Sur le plan social, les infractions portent sur les atteintes au droit du travail et de la sécurité sociale sont les plus nombreux. Ce sont notamment les violations des règles en matière de travail et de sécurité sociale manifestées par : l’absence de contrat de travail ou d’embauche signé, le non renouvellement desdits contrats, les contrats d’essai signés à  durée prolongée dépassant les seuils prévus par la loi du travail, la non immatriculation et de la non affiliation des employés  à  la sécurité sociale, la non déclaration du travailleur à  la date d’embauche, des salaires dérisoires non conformes à  la grille catégorielle salariale, ni en respect du travail fourni et des heures de travail, des salaires largement inférieurs au SMIG, des affectations catégorielles, professionnelles non conformes à  la loi du travail, des conditions de travail alarmantes, primitives et précaires,  le  non reversement des cotisations sociales, des licenciements abusifs, des frustrations et intimidations, la non prise en compte de l’ancienneté (avec manque d’impact sur le salaire), le non octroi des congés (maternité, annuel), l’affiliation à  la sécurité sociale sans  reversement des cotisations sociales, le non-paiement des primes et indemnités de travail (logement, rendement, heures supplémentaires, etc.), la non prise en charge en cas de maladie ou de risque professionnel, le non-paiement des droits et avoirs successoraux des conjoints survivants (veuves) et  ayants droit, le non-paiement  des droits à  la retraite (pension vieillesse), le chantage et les violences  sexuelles, la non existence d’un réel service médical et hospitalier, le non-paiement des allocations familiales, le non alignement des descendants et progéniture des employés au rang des fichiers de la sécurité sociale.

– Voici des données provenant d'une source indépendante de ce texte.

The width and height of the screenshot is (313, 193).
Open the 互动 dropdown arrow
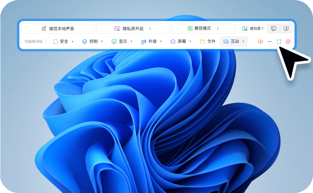coord(243,41)
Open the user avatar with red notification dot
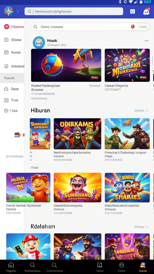This screenshot has height=274, width=154. [x=146, y=11]
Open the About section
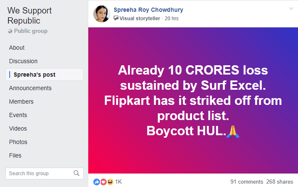 (17, 48)
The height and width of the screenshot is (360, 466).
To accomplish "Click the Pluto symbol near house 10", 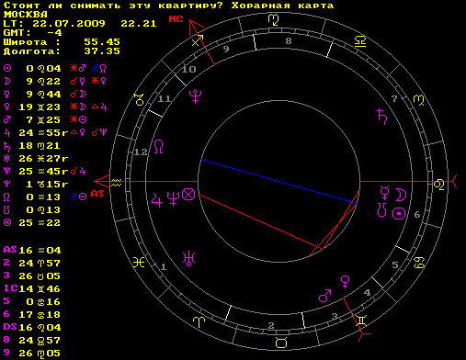I will click(x=195, y=96).
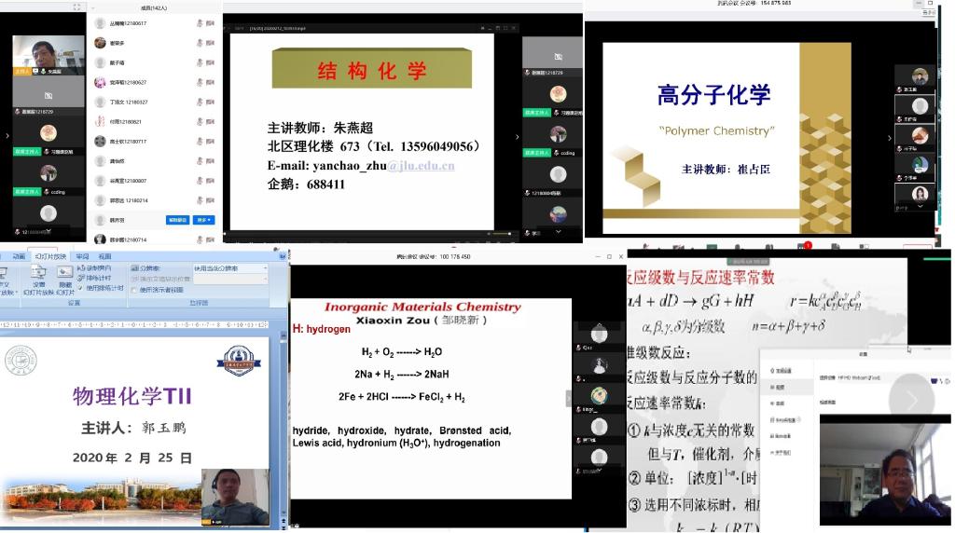Viewport: 955px width, 533px height.
Task: Toggle the 使用排练计时 checkbox
Action: coord(80,288)
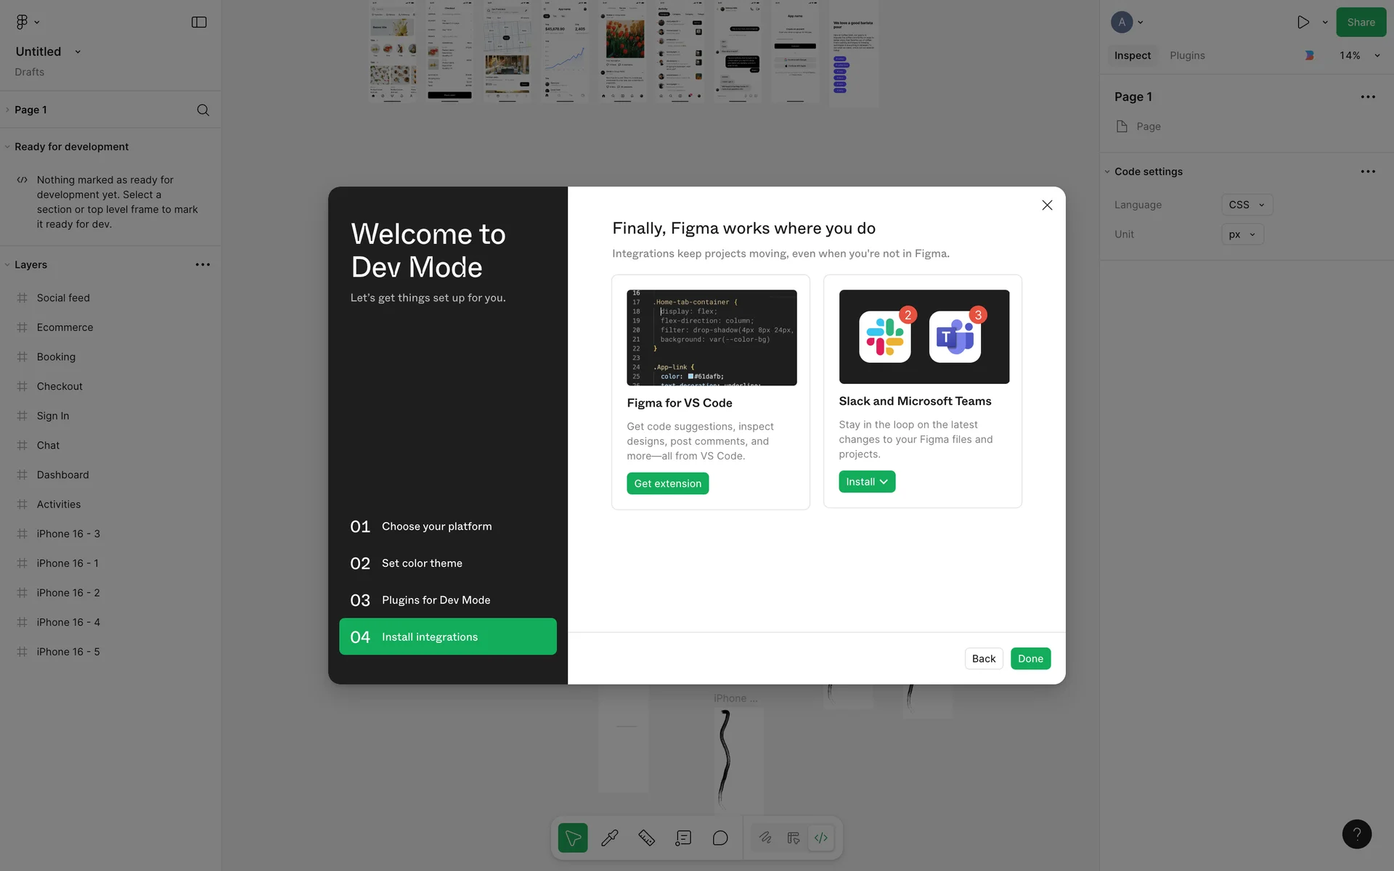Open the px unit dropdown

(x=1242, y=234)
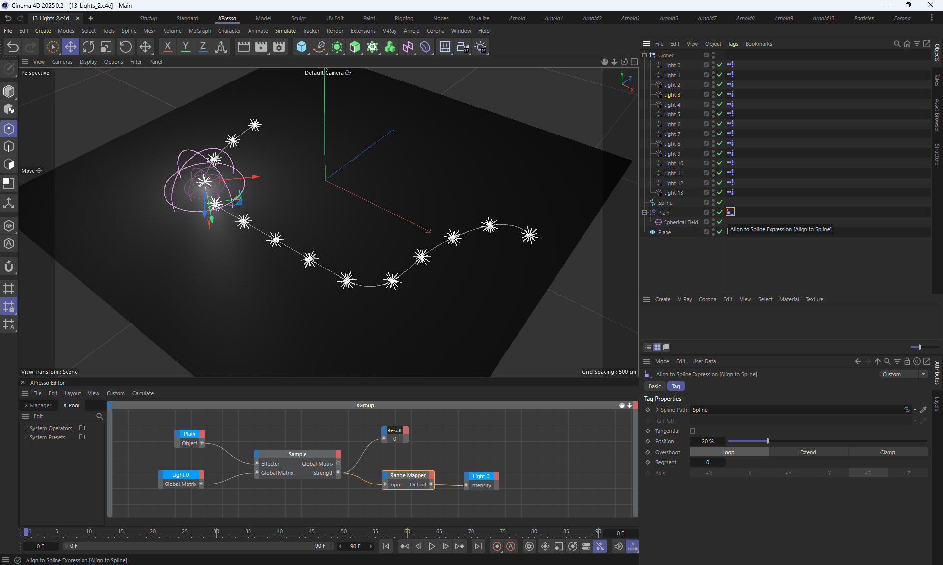The width and height of the screenshot is (943, 565).
Task: Click the Play forward button
Action: click(432, 546)
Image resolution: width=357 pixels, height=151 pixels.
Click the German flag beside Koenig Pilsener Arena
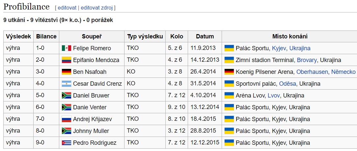tap(229, 72)
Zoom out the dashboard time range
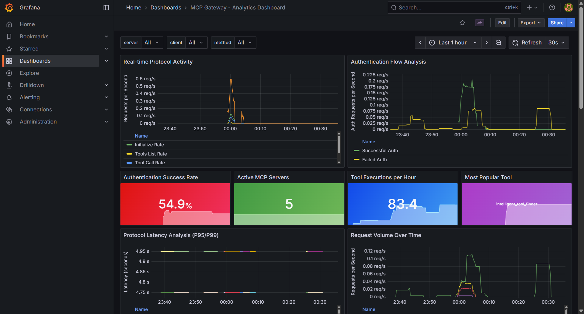This screenshot has width=584, height=314. pos(498,43)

Sur la base de ce qui précède, l’étude confirme à  suffisance que les grandes sociétés de monoculture agro-industrielle sont responsables des injustices environnementales et sociales qui affectent les femmes riveraines.

Il apparaît alors opportun d’apporter du soutien à  la formation de groupes de femmes ou à  l’encadrement des groupes de femmes existants pour commencer à  résoudre les problèmes soulevés. Les actions du RADD et de tous les autres acteurs soucieux du bien-être des riverains sur ce plan sont mises en perspective. Elles portent notamment sur : i) l’assistance psychologique, intellectuelle et juridique des associations existantes des femmes riveraines des plantations de monoculture industrielle dans la défense de leurs droits et de leur patrimoine ; ii) L’assistance technique et intellectuelle des femmes riveraines non constituées en associations à  la création d’associations de défense de leurs droits et patrimoine ; iii) La recherche de financement des actions d’encadrement des associations de femmes riveraines.